**Goal**: Format every line of the data below as a JSON list of strings, one string per line, leaving out blank lines.
── Data to use ──
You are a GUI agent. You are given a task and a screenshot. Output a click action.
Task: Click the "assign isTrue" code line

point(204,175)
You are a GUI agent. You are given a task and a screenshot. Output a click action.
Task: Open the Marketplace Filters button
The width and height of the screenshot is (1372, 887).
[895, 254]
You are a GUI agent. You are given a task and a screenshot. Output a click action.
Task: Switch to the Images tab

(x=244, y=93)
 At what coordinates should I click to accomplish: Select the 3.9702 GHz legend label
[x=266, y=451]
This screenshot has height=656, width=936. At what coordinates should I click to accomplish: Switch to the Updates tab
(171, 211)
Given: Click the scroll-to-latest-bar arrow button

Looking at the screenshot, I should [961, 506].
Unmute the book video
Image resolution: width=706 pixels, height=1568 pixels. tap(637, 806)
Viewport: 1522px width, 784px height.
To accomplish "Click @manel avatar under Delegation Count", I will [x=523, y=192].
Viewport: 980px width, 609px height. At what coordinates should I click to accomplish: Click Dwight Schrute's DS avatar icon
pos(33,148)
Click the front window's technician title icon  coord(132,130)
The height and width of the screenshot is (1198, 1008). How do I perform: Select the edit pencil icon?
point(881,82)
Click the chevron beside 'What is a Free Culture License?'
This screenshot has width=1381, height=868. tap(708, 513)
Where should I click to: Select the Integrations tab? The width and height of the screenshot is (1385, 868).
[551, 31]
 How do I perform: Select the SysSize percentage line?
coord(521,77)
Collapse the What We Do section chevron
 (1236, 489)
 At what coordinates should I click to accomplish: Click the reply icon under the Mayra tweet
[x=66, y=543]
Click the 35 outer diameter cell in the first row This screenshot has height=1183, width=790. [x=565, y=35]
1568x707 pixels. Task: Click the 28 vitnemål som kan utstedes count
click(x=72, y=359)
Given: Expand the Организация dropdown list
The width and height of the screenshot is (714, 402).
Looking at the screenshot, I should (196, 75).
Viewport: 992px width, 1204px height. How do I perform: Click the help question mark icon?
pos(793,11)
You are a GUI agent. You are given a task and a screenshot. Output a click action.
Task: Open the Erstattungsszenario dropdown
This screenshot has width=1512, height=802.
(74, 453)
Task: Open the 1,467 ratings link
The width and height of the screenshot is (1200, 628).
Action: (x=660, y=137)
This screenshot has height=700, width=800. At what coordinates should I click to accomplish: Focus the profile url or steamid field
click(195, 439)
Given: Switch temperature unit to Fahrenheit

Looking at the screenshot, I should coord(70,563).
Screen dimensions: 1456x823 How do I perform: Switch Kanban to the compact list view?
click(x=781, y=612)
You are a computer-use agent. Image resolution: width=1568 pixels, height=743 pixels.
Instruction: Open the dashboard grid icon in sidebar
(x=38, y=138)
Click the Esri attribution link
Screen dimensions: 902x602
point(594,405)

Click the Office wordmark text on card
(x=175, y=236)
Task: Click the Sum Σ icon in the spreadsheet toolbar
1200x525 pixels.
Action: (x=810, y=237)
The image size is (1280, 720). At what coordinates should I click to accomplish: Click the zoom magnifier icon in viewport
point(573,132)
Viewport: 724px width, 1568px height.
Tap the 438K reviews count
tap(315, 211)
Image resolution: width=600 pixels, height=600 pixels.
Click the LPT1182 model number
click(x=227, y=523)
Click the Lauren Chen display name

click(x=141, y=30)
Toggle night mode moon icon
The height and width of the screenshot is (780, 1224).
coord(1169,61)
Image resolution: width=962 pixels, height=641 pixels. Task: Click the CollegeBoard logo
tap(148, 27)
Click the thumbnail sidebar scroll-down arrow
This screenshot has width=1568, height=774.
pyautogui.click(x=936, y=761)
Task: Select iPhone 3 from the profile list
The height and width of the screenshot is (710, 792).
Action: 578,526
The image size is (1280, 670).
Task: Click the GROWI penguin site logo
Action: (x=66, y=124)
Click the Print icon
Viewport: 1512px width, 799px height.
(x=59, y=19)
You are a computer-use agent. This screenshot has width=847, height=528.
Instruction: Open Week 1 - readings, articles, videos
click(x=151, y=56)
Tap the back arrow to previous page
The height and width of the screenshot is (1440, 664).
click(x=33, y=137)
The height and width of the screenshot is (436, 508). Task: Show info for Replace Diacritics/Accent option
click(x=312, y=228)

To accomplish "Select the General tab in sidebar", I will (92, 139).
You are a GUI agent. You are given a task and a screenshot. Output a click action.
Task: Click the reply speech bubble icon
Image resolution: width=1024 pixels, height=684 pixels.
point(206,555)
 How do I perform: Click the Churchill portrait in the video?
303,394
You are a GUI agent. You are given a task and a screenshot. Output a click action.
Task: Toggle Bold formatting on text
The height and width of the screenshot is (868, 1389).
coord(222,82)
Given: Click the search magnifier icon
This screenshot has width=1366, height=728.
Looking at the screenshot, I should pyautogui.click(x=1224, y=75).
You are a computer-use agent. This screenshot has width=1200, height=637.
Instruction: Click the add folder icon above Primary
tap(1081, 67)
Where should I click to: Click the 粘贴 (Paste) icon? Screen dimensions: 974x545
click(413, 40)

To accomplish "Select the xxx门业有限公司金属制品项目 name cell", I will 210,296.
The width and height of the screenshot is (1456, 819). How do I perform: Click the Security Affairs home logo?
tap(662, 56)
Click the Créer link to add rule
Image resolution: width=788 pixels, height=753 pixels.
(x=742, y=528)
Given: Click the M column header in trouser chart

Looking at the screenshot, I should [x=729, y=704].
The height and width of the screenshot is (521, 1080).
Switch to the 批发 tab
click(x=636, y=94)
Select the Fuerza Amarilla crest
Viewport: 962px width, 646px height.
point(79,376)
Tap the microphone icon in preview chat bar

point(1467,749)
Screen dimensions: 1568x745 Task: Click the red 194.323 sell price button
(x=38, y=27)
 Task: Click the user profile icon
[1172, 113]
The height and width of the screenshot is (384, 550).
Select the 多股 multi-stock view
───
**Written response**:
[
  "You are a GUI agent. You are given a task and a screenshot. Output a click action.",
  "Task: Click the \"assign isTrue\" code line",
  "point(204,175)",
  "You are a GUI agent. You are given a task and a screenshot. Output a click action.",
  "Task: Open the Marketplace Filters button",
  "The width and height of the screenshot is (1372, 887).",
  "[895, 254]",
  "You are a GUI agent. You are given a task and a screenshot. Output a click action.",
  "Task: Switch to the Images tab",
  "(x=244, y=93)",
  " At what coordinates should I click to accomplish: Select the 3.9702 GHz legend label",
  "[x=266, y=451]",
  "This screenshot has height=656, width=936. At what coordinates should I click to accomplish: Switch to the Updates tab",
  "(171, 211)",
  "Given: Click the scroll-to-latest-bar arrow button",
  "Looking at the screenshot, I should [961, 506].",
  "Unmute the book video",
  "Image resolution: width=706 pixels, height=1568 pixels. tap(637, 806)",
  "Viewport: 1522px width, 784px height.",
  "To accomplish \"Click @manel avatar under Delegation Count\", I will [x=523, y=192].",
  "Viewport: 980px width, 609px height. At what coordinates should I click to accomplish: Click Dwight Schrute's DS avatar icon",
  "pos(33,148)",
  "Click the front window's technician title icon  coord(132,130)",
  "The height and width of the screenshot is (1198, 1008). How do I perform: Select the edit pencil icon?",
  "point(881,82)",
  "Click the chevron beside 'What is a Free Culture License?'",
  "This screenshot has width=1381, height=868. tap(708, 513)",
  "Where should I click to: Select the Integrations tab? The width and height of the screenshot is (1385, 868).",
  "[551, 31]",
  " How do I perform: Select the SysSize percentage line?",
  "coord(521,77)",
  "Collapse the What We Do section chevron",
  " (1236, 489)",
  " At what coordinates should I click to accomplish: Click the reply icon under the Mayra tweet",
  "[x=66, y=543]",
  "Click the 35 outer diameter cell in the first row This screenshot has height=1183, width=790. [x=565, y=35]",
  "1568x707 pixels. Task: Click the 28 vitnemål som kan utstedes count",
  "click(x=72, y=359)",
  "Given: Expand the Организация dropdown list",
  "The width and height of the screenshot is (714, 402).",
  "Looking at the screenshot, I should (196, 75).",
  "Viewport: 992px width, 1204px height. How do I perform: Click the help question mark icon?",
  "pos(793,11)",
  "You are a GUI agent. You are given a task and a screenshot. Output a click action.",
  "Task: Open the Erstattungsszenario dropdown",
  "This screenshot has width=1512, height=802.",
  "(74, 453)",
  "Task: Open the 1,467 ratings link",
  "The width and height of the screenshot is (1200, 628).",
  "Action: (x=660, y=137)",
  "This screenshot has height=700, width=800. At what coordinates should I click to accomplish: Focus the profile url or steamid field",
  "click(195, 439)",
  "Given: Switch temperature unit to Fahrenheit",
  "Looking at the screenshot, I should coord(70,563).",
  "Screen dimensions: 1456x823 How do I perform: Switch Kanban to the compact list view?",
  "click(x=781, y=612)",
  "You are a computer-use agent. Image resolution: width=1568 pixels, height=743 pixels.",
  "Instruction: Open the dashboard grid icon in sidebar",
  "(x=38, y=138)",
  "Click the Esri attribution link",
  "Screen dimensions: 902x602",
  "point(594,405)",
  "Click the Office wordmark text on card",
  "(x=175, y=236)",
  "Task: Click the Sum Σ icon in the spreadsheet toolbar",
  "1200x525 pixels.",
  "Action: (x=810, y=237)",
  "The image size is (1280, 720). At what coordinates should I click to accomplish: Click the zoom magnifier icon in viewport",
  "point(573,132)",
  "Viewport: 724px width, 1568px height.",
  "Tap the 438K reviews count",
  "tap(315, 211)",
  "Image resolution: width=600 pixels, height=600 pixels.",
  "Click the LPT1182 model number",
  "click(x=227, y=523)",
  "Click the Lauren Chen display name",
  "click(x=141, y=30)",
  "Toggle night mode moon icon",
  "The height and width of the screenshot is (780, 1224).",
  "coord(1169,61)",
  "Image resolution: width=962 pixels, height=641 pixels. Task: Click the CollegeBoard logo",
  "tap(148, 27)",
  "Click the thumbnail sidebar scroll-down arrow",
  "This screenshot has width=1568, height=774.",
  "pyautogui.click(x=936, y=761)",
  "Task: Select iPhone 3 from the profile list",
  "The height and width of the screenshot is (710, 792).",
  "Action: 578,526",
  "The image size is (1280, 670).",
  "Task: Click the GROWI penguin site logo",
  "Action: (x=66, y=124)",
  "Click the Print icon",
  "Viewport: 1512px width, 799px height.",
  "(x=59, y=19)",
  "You are a computer-use agent. This screenshot has width=847, height=528.",
  "Instruction: Open Week 1 - readings, articles, videos",
  "click(x=151, y=56)",
  "Tap the back arrow to previous page",
  "The height and width of the screenshot is (1440, 664).",
  "click(x=33, y=137)",
  "The height and width of the screenshot is (436, 508). Task: Show info for Replace Diacritics/Accent option",
  "click(x=312, y=228)",
  "To accomplish \"Select the General tab in sidebar\", I will (92, 139).",
  "You are a GUI agent. You are given a task and a screenshot. Output a click action.",
  "Task: Click the reply speech bubble icon",
  "Image resolution: width=1024 pixels, height=684 pixels.",
  "point(206,555)",
  " How do I perform: Click the Churchill portrait in the video?",
  "303,394",
  "You are a GUI agent. You are given a task and a screenshot. Output a click action.",
  "Task: Toggle Bold formatting on text",
  "The height and width of the screenshot is (868, 1389).",
  "coord(222,82)",
  "Given: Click the search magnifier icon",
  "This screenshot has width=1366, height=728.",
  "Looking at the screenshot, I should pyautogui.click(x=1224, y=75).",
  "You are a computer-use agent. This screenshot has width=1200, height=637.",
  "Instruction: Click the add folder icon above Primary",
  "tap(1081, 67)",
  "Where should I click to: Click the 粘贴 (Paste) icon? Screen dimensions: 974x545",
  "click(413, 40)",
  "To accomplish \"Select the xxx门业有限公司金属制品项目 name cell\", I will 210,296.",
  "The width and height of the screenshot is (1456, 819). How do I perform: Click the Security Affairs home logo?",
  "tap(662, 56)",
  "Click the Créer link to add rule",
  "Image resolution: width=788 pixels, height=753 pixels.",
  "(x=742, y=528)",
  "Given: Click the M column header in trouser chart",
  "Looking at the screenshot, I should [x=729, y=704].",
  "The height and width of the screenshot is (521, 1080).",
  "Switch to the 批发 tab",
  "click(x=636, y=94)",
  "Select the Fuerza Amarilla crest",
  "Viewport: 962px width, 646px height.",
  "point(79,376)",
  "Tap the microphone icon in preview chat bar",
  "point(1467,749)",
  "Screen dimensions: 1568x745 Task: Click the red 194.323 sell price button",
  "(x=38, y=27)",
  " Task: Click the user profile icon",
  "[1172, 113]",
  "The height and width of the screenshot is (384, 550).",
  "Select the 多股 multi-stock view"
]